De huzaar op het dak
Cholera, de rauwe werkelijkheid
Plaats een reactie
De huzaar op het dak, Jean Giono (vertaling: Zsuzsó Pennings), Uitgeverij IJzer, 432 blz., 25 euro.
Er zijn al aardig wat romans verschenen waarin cholera een belangrijke rol speelt.
Bijvoorbeeld De dood in Venetië uit 1911 van Thomas Mann, De bonte sluier van Somerset Maugham uit 1925 en Liefde in tijden van cholera van García Márquez uit 1985. In al deze romans speelt cholera een rol in een moreel verhaal. Bij Mann is de infectie mogelijk een straf voor de onzedelijke verlangens van de hoofdpersoon, bij Maugham is blootstelling aan cholera bedoeld als straf voor overspel (maar gaat de bedenker hiervan zelf ten gronde aan cholera) en bij Márquez maakt cholera een gezamenlijke quarantaine mogelijk van twee mensen die een leven lang op elkaar gewacht hebben, zeer tegen de zin van hun familie. De huzaar op het dak van Jean Giono, recentelijk in het Nederlands verschenen, maar in 1951 geschreven, speelt zich af in 1838. De jonge Italiaanse huzaar Angelo, geen toevallige naam, is verdreven uit Noord-Italië en al vluchtend terechtgekomen in de Provence.
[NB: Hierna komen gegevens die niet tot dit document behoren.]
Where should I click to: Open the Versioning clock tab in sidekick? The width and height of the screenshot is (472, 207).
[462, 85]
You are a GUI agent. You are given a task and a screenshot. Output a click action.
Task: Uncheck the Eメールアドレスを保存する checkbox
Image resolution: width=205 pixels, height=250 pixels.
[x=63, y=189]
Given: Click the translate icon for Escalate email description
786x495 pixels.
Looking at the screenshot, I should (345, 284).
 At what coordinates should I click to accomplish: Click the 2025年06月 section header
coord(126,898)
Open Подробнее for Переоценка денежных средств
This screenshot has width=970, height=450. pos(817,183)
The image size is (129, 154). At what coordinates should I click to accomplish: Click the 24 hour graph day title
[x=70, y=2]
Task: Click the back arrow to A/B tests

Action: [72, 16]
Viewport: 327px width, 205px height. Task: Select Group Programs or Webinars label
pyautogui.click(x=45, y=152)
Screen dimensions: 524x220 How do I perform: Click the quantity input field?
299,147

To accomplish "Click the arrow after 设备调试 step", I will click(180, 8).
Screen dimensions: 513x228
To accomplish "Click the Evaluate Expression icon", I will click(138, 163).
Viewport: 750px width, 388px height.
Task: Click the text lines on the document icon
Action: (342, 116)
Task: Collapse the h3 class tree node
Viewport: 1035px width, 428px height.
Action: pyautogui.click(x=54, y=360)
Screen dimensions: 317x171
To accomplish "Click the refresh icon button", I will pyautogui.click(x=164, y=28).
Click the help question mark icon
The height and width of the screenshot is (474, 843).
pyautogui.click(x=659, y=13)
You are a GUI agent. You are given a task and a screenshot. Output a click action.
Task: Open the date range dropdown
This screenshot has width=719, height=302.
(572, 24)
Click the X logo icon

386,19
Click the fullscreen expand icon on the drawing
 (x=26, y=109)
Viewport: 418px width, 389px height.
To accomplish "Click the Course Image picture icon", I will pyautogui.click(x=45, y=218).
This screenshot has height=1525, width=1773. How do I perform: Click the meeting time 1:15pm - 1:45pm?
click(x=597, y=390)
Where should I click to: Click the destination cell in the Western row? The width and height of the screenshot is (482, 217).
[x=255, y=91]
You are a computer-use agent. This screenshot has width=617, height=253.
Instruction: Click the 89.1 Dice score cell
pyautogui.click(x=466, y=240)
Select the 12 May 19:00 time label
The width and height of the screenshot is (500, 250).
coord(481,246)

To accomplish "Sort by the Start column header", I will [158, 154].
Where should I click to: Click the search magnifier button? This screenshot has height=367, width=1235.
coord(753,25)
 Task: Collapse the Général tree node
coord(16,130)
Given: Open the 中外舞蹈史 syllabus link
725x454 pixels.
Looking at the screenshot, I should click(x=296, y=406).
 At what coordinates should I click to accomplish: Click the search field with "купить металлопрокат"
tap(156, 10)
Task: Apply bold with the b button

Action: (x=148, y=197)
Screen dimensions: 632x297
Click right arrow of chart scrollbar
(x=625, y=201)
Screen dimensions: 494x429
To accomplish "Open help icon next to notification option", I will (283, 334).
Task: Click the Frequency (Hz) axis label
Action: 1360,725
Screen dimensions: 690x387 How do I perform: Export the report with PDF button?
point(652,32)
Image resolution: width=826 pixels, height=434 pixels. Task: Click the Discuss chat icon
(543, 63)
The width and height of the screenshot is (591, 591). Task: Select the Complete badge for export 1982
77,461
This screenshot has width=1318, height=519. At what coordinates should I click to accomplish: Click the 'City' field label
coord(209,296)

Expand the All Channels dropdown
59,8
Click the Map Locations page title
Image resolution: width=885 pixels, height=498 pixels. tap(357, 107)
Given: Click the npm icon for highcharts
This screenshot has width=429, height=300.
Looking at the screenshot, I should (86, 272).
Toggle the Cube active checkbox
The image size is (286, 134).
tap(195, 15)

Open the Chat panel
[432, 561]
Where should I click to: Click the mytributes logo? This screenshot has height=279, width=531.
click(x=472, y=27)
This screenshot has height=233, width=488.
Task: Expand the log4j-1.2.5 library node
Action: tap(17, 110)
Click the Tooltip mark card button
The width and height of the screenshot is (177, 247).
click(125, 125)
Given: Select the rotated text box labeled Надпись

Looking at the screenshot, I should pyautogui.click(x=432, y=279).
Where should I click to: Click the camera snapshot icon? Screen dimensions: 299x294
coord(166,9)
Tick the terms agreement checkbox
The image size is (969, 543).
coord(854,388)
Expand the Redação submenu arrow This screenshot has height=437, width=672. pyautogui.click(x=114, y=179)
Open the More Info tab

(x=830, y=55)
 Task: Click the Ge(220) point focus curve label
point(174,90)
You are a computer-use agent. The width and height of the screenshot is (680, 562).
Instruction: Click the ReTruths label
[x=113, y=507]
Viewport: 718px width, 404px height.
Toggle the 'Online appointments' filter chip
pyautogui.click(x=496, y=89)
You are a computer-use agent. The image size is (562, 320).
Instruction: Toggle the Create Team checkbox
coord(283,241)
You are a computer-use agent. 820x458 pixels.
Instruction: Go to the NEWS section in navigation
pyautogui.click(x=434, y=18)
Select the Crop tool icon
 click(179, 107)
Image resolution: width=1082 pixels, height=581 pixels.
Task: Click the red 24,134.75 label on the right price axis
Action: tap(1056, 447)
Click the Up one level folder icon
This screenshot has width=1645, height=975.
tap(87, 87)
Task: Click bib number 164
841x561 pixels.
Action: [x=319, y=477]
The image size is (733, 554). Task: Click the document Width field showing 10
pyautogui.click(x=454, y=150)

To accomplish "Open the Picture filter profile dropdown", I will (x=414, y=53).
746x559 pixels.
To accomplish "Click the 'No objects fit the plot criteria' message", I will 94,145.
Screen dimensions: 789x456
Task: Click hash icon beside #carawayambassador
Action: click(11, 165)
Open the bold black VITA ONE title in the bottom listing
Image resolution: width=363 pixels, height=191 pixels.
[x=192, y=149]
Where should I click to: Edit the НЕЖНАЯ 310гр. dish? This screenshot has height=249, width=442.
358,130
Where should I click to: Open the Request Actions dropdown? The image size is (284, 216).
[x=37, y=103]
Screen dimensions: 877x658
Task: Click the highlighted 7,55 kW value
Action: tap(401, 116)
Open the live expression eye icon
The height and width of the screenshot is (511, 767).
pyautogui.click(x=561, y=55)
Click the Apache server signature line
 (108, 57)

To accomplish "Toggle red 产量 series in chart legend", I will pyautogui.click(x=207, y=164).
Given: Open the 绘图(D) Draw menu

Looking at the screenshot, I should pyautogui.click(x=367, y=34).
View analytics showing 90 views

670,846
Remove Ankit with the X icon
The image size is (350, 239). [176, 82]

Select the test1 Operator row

Daar woedt een verwoestende cholera-epidemie.
De huzaar op het dak is een avonturenroman, met als rode draad hoe te ontsnappen aan de cholera en aan allerlei mensen die gebruikmaken van de ziekte of die door harde maatregelen proberen de cholera te bestrijden. Het is daarmee ook een actuele roman, met de destijds heersende zinnige en onzinnige ideeën over de oorzaak van de ziekte, met mensen die doodsbang zijn en mensen die doen alsof er niets aan de hand is. De jonge, rationele en dappere held van het verhaal doorstaat alles. Literair gesproken misschien niet zo goed als de drie andere romans, maar daar staat tegenover dat de rauwe werkelijkheid van een cholera-epidemie veel duidelijker in beeld komt.